ACTIVITIES:
- a) Answer these from the Die Fakulteit article:
(i) What production location is listed?
(ii) In which fictional school is the series set?
(iii) Which actor plays the school secretary?
- b) Extend the Die Fakulteit article with new material that follows its final entry.

TEXT FOR ANALYSIS:
---------------
- Written by: George van Rooyen; Augusta Zietsman; Regardt Visser;
- Directed by: George van Rooyen
- Starring: Bibi du Preez; Carien Botha; Abel Knobel; Tabita de Jager; Carl Trautman; Leigh-Ann Fourie; Tené Minderon; Zoricke Snyman;
- Theme music composer: Zaan Sonnekus

Production
- Executive producers: Marno Koen; Michael van Zyl;
- Producers: Mark Reuben; Mikhé Griesel;
- Production location: Boksburg, Gauteng
- Production company: Coolerbox Brothers

Original release
- Network: eExtra
- Release: 14 April 2024 – present

= Die Fakulteit =

South African Comedy series

Die Fakulteit (Afrikaans: [di fɑkulˈtɛit], lit. The Faculty) is a South African television comedy series executive produced by Marno Koen and Michael van Zyl. It is an e.tv original series produced by Coolerbox Brothers for eExtra, and stars Bibi du Preez, Carien Botha, Abel Knobel, Tabita de Jager, Carl Trautman, Leigh-Ann Fourie, Tené Minderon and Zoricke Snyman.

== Plot ==
Set in the fictional Hoërskool Oos in Johannesburg, the series follows a group of typical students who have become adults. As they try to manage the high school, they encounter many of the same challenges they faced as students, now finding themselves in positions of authority but struggling with their newfound responsibilities.

==Cast==
- Bibi du Preez as Dr. Reinette Naudé, the eccentric principal of Hoërskool Oos.
- Leigh-Ann Fourie as Annetjie Kitshoff, the school secretary.
- Carl Trautman as Jan Gerber, the science teacher.
- Abel Knobel as Du Toit Meyer, the Rugby coach and Biology teacher.
- Zöricke Snyman as Amelia de Waal, the Afrikaans and drama teacher.
- Carien Botha as Susan Steyn, the Geography teacher and hockey coach, known for her competitive spirit both in and out of the classroom.
- Tené Minderon plays Sebine Kritzinger, the new Mathematics teacher.
- Tabitha de Jager as Naledi Makwena, the Home Economics teacher.

=== Recurring/guest appearances ===
- Black as himself.
- Zoe Jacobs as Cindy Swanepoel, the mean girl in the school
- Vrede, as themselves.
- Geraldine Pillay-Viret, as Moira Schoonhoven the principal of the neighboring school.
---------------
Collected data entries
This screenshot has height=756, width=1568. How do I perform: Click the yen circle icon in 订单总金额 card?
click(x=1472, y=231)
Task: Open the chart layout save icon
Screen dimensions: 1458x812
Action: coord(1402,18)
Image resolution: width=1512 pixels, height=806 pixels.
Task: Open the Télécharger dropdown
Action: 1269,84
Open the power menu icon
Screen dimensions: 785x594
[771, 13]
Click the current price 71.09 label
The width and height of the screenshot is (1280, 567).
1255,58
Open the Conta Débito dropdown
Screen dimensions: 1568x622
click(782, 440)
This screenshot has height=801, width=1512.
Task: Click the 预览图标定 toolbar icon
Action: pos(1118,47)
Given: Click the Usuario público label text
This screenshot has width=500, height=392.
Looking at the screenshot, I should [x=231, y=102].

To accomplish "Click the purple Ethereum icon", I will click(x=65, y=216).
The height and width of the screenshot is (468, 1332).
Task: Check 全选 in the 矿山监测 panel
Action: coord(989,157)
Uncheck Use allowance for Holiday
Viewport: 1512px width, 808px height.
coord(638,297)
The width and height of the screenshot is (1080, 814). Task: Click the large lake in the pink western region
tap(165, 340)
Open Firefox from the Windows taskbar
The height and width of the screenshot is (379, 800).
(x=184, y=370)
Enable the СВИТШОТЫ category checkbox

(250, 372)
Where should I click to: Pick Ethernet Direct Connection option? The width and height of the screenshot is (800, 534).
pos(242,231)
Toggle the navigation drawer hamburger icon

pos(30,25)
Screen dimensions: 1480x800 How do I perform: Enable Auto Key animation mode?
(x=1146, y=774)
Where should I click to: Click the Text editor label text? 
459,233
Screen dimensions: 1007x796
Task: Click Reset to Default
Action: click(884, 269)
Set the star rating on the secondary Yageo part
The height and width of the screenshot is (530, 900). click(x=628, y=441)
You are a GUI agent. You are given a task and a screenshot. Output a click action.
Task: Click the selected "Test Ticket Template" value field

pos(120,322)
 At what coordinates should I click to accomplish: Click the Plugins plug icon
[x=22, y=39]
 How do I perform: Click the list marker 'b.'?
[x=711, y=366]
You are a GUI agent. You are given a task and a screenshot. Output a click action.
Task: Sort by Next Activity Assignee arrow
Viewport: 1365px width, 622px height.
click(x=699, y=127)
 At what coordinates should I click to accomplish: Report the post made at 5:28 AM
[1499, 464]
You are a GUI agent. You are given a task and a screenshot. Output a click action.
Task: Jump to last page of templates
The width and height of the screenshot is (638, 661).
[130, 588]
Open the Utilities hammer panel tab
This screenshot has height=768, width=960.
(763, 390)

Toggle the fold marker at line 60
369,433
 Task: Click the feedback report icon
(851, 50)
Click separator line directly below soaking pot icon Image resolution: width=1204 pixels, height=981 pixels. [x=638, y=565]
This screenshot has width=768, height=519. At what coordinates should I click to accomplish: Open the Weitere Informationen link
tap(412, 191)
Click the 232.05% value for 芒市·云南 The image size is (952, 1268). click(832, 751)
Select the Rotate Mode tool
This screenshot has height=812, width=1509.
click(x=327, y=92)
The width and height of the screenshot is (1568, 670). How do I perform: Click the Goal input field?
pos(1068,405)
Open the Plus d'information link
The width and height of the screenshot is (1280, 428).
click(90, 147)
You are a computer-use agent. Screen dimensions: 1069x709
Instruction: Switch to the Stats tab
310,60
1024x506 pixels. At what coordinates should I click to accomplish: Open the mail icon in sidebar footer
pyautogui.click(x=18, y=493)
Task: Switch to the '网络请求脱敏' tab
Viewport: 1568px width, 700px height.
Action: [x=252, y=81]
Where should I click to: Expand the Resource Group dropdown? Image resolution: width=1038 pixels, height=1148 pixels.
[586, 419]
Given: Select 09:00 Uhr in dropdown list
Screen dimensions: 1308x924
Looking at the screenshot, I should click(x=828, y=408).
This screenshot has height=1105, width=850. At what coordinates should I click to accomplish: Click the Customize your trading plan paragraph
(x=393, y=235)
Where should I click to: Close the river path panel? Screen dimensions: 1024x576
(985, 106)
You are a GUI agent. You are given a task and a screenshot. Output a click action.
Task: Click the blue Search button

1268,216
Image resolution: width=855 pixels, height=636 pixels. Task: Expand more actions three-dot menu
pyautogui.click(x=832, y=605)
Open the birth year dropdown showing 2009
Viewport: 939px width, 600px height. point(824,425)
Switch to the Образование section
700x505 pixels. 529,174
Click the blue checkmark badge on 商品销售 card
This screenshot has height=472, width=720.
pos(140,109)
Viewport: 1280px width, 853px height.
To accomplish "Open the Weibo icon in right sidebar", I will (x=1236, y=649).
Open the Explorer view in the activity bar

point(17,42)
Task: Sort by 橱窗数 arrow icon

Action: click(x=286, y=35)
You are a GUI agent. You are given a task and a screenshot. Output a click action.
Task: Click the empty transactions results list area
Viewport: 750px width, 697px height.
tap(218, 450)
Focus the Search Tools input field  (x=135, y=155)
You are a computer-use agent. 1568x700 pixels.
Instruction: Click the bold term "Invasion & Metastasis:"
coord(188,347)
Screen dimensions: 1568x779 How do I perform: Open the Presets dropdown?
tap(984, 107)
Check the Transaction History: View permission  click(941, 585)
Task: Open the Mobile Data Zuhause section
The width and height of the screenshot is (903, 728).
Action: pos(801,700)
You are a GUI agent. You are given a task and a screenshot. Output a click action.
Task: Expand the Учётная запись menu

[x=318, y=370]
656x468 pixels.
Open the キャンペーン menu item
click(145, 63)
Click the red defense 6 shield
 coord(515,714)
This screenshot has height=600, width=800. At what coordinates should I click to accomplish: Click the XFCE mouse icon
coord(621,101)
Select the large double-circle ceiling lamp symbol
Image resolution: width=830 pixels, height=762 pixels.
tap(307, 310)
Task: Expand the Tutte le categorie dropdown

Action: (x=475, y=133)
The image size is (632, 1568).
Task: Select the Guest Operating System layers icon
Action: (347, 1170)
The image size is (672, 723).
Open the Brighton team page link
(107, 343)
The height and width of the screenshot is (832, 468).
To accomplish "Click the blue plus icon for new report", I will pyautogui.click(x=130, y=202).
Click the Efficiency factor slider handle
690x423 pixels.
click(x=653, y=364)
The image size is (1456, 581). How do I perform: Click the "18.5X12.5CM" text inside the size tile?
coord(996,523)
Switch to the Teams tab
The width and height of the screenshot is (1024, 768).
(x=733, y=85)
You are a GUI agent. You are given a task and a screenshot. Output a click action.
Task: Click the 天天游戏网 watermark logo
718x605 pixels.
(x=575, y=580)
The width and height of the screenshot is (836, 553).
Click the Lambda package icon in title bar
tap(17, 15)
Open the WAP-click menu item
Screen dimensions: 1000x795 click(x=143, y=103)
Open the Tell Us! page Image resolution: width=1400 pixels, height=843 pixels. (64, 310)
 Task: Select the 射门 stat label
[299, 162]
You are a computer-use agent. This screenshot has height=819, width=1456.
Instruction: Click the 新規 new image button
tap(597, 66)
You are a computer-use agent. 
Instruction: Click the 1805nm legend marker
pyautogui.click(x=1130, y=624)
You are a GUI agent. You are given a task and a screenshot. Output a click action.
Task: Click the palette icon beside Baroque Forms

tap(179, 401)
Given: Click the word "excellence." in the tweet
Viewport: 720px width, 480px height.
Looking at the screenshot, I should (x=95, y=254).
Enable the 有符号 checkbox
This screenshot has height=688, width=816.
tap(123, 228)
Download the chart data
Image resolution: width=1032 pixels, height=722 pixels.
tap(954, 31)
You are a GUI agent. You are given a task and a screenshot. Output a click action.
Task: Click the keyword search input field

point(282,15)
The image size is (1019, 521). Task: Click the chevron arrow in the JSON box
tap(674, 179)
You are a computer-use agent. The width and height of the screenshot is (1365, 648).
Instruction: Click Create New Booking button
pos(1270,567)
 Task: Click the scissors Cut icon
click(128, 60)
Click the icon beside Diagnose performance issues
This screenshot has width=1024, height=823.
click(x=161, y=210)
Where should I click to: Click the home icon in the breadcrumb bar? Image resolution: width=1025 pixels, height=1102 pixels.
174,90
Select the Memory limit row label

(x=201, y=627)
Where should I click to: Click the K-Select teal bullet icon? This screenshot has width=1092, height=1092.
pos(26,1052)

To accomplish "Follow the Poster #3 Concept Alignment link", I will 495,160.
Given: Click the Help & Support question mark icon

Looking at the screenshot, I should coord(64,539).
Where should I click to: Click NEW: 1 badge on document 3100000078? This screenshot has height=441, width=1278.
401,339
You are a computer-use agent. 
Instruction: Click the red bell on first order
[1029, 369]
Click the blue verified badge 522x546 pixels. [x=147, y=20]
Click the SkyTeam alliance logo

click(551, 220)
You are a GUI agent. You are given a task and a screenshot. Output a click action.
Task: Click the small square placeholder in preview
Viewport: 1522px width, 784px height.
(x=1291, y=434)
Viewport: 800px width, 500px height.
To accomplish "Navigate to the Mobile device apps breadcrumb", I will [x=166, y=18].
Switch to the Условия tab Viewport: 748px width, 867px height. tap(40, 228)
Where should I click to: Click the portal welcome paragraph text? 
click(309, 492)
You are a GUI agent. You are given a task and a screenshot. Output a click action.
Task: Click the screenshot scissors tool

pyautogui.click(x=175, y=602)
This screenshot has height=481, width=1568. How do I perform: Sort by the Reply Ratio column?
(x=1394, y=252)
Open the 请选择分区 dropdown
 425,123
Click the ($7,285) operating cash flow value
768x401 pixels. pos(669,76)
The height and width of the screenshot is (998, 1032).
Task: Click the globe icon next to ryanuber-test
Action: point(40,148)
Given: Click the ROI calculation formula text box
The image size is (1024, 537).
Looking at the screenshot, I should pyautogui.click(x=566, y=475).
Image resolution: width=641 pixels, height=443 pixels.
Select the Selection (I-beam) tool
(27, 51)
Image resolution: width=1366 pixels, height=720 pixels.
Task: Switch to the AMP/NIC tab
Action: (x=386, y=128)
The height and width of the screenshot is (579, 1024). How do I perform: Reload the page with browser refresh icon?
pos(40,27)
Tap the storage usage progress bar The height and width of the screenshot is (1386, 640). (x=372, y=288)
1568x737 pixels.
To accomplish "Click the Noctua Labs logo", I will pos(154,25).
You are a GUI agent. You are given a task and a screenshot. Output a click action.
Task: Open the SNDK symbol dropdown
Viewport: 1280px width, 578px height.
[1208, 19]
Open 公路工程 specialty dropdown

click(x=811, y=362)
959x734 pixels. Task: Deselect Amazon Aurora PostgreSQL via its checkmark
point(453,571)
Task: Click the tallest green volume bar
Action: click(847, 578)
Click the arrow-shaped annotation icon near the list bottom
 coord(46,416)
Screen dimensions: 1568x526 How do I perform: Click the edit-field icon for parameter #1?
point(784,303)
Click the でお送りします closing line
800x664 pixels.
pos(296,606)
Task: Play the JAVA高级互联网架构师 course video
---------------
RESULTS:
- a)
(i) Boksburg, Gauteng
(ii) Hoërskool Oos in Johannesburg
(iii) Leigh-Ann Fourie

- b)
==Production==
===Development===
Executive producer George van Rooyen developed the concept for the series after directing SABC 1 reality competition series Reno Race. Van Rooyen was inspired by conversations with friends, many of whom expressed uncertainty about adulthood and its responsibilities. This prompted him to create a comedy series that explores the challenges young people face as they navigate life as adults. Van Rooyen has mentioned being influenced by the classic teen comedies of the 1990s, which often featured archetypal characters such as "the jock," "the nerd," and "the arty girl." He envisioned these characters ten years later, still struggling with adulthood but now working as teachers in a school setting. Despite their new roles, they continue to experience high school-like drama, reflecting their ongoing difficulties with maturity. Van Rooyen also revealed that it took approximately eight years for the series to make its debut on national television.

The series was renewed for a second season. At the time, Van Rooyen faced challenges with writing, producing and filming the season due to family issues.

=== Filming ===
Filming for the series began in December 2023, during school holidays, on location in Hoërskool Oostelig in Boksburg, Gauteng. Several students of the school also were a part of the series.

== Broadcast ==
The series premiered on 14 April 2024 on eExtra. Episodes were added to stream ing service eVOD after their television debut.

== Reception ==
The series has attracted over 500 000 viewers in its season premiere.